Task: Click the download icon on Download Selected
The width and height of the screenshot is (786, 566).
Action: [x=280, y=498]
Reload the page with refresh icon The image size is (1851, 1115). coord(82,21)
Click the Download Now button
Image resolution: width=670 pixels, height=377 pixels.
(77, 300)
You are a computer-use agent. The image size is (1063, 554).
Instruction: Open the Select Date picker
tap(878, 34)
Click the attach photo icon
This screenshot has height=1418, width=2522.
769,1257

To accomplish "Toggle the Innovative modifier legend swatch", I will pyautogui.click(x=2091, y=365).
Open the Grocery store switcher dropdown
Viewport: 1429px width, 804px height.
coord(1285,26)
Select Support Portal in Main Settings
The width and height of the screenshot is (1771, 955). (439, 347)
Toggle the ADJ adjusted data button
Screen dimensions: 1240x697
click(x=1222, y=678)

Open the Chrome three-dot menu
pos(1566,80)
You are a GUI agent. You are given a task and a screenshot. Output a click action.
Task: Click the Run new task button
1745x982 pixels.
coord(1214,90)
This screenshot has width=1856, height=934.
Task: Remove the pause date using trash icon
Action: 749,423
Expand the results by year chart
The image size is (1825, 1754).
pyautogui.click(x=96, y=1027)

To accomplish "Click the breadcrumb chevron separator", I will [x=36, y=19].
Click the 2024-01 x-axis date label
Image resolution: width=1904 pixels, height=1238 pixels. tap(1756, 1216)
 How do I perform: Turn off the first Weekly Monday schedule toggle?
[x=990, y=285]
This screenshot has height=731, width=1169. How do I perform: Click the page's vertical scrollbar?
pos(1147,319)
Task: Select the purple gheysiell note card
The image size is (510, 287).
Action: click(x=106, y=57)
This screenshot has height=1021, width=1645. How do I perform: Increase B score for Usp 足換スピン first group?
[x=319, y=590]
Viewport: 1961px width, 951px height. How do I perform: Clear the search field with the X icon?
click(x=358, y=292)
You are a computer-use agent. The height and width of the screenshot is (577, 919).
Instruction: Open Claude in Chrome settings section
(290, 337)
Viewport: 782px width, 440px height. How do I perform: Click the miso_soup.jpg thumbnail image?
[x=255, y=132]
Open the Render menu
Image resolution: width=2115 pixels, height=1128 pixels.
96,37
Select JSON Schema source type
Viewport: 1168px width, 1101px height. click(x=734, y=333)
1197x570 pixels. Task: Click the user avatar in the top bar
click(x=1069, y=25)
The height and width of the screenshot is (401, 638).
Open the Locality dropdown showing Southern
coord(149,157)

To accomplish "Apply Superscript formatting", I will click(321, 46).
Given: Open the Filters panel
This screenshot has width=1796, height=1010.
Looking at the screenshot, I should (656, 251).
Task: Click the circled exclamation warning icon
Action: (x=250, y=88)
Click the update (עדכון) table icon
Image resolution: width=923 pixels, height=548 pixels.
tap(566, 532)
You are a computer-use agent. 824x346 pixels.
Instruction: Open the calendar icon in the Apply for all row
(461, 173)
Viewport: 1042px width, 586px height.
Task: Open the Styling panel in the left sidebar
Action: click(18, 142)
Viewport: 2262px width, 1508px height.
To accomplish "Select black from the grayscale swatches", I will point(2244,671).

====

Take the lines above and print them exactly.

Task: Click the download icon on Download Selected
The width and height of the screenshot is (786, 566).
Action: [x=280, y=498]
Reload the page with refresh icon The image size is (1851, 1115). coord(82,21)
Click the Download Now button
Image resolution: width=670 pixels, height=377 pixels.
(77, 300)
You are a computer-use agent. The image size is (1063, 554).
Instruction: Open the Select Date picker
tap(878, 34)
Click the attach photo icon
This screenshot has height=1418, width=2522.
769,1257

To accomplish "Toggle the Innovative modifier legend swatch", I will pyautogui.click(x=2091, y=365).
Open the Grocery store switcher dropdown
Viewport: 1429px width, 804px height.
coord(1285,26)
Select Support Portal in Main Settings
The width and height of the screenshot is (1771, 955). (439, 347)
Toggle the ADJ adjusted data button
Screen dimensions: 1240x697
click(x=1222, y=678)

Open the Chrome three-dot menu
pos(1566,80)
You are a GUI agent. You are given a task and a screenshot. Output a click action.
Task: Click the Run new task button
1745x982 pixels.
coord(1214,90)
This screenshot has width=1856, height=934.
Task: Remove the pause date using trash icon
Action: 749,423
Expand the results by year chart
The image size is (1825, 1754).
pyautogui.click(x=96, y=1027)

To accomplish "Click the breadcrumb chevron separator", I will [x=36, y=19].
Click the 2024-01 x-axis date label
Image resolution: width=1904 pixels, height=1238 pixels. tap(1756, 1216)
 How do I perform: Turn off the first Weekly Monday schedule toggle?
[x=990, y=285]
This screenshot has height=731, width=1169. How do I perform: Click the page's vertical scrollbar?
pos(1147,319)
Task: Select the purple gheysiell note card
The image size is (510, 287).
Action: click(x=106, y=57)
This screenshot has height=1021, width=1645. How do I perform: Increase B score for Usp 足換スピン first group?
[x=319, y=590]
Viewport: 1961px width, 951px height. How do I perform: Clear the search field with the X icon?
click(x=358, y=292)
You are a computer-use agent. The height and width of the screenshot is (577, 919).
Instruction: Open Claude in Chrome settings section
(290, 337)
Viewport: 782px width, 440px height. How do I perform: Click the miso_soup.jpg thumbnail image?
[x=255, y=132]
Open the Render menu
Image resolution: width=2115 pixels, height=1128 pixels.
96,37
Select JSON Schema source type
Viewport: 1168px width, 1101px height. click(x=734, y=333)
1197x570 pixels. Task: Click the user avatar in the top bar
click(x=1069, y=25)
The height and width of the screenshot is (401, 638).
Open the Locality dropdown showing Southern
coord(149,157)

To accomplish "Apply Superscript formatting", I will click(321, 46).
Given: Open the Filters panel
This screenshot has width=1796, height=1010.
Looking at the screenshot, I should (656, 251).
Task: Click the circled exclamation warning icon
Action: (x=250, y=88)
Click the update (עדכון) table icon
Image resolution: width=923 pixels, height=548 pixels.
tap(566, 532)
You are a computer-use agent. 824x346 pixels.
Instruction: Open the calendar icon in the Apply for all row
(461, 173)
Viewport: 1042px width, 586px height.
Task: Open the Styling panel in the left sidebar
Action: click(18, 142)
Viewport: 2262px width, 1508px height.
To accomplish "Select black from the grayscale swatches", I will point(2244,671).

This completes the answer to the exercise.